* What to work on
Give again, word for word, every line below from the one that has "See our Privacy Policy (134, 293)" through the one that has "Promissory N... (294, 614)", both included, and no others.
Top of Provided data
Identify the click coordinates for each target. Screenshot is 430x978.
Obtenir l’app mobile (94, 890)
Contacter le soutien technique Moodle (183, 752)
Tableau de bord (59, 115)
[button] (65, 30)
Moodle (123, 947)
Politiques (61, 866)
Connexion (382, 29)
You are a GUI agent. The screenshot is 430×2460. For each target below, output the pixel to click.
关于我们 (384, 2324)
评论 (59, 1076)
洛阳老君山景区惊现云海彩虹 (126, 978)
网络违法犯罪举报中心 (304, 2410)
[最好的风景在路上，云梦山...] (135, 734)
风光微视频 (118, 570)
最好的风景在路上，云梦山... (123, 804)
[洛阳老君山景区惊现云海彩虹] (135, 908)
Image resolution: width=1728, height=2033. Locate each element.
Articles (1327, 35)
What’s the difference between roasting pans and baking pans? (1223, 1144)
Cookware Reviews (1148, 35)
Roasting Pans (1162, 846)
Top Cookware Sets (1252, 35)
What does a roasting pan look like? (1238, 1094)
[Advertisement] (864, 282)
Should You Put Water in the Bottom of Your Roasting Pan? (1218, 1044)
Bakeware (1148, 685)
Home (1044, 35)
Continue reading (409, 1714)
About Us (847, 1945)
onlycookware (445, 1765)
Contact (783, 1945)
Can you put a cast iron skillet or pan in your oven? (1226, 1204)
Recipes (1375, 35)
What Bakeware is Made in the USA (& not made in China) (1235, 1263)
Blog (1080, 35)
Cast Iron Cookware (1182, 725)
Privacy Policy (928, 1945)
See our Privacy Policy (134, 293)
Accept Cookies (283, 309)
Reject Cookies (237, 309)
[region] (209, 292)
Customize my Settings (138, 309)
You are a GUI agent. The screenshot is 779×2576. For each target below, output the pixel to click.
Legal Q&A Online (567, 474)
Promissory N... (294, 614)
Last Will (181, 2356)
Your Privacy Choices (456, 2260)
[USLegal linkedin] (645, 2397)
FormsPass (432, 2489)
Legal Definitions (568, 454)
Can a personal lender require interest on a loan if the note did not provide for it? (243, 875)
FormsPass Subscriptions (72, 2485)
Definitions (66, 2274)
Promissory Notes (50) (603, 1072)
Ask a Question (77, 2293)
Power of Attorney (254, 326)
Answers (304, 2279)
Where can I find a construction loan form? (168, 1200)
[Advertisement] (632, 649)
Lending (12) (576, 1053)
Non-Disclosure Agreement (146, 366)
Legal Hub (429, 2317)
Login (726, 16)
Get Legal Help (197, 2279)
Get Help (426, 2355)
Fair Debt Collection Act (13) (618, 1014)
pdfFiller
Bottom of Provided data
* Written reply
See our Privacy Policy (134, 293)
Accept Cookies (283, 309)
Reject Cookies (237, 309)
[region] (209, 292)
Customize my Settings (138, 309)
You are a GUI agent. The screenshot is 779×2576. For each target below, output the pixel to click.
Legal Q&A Online (567, 474)
Promissory N... (294, 614)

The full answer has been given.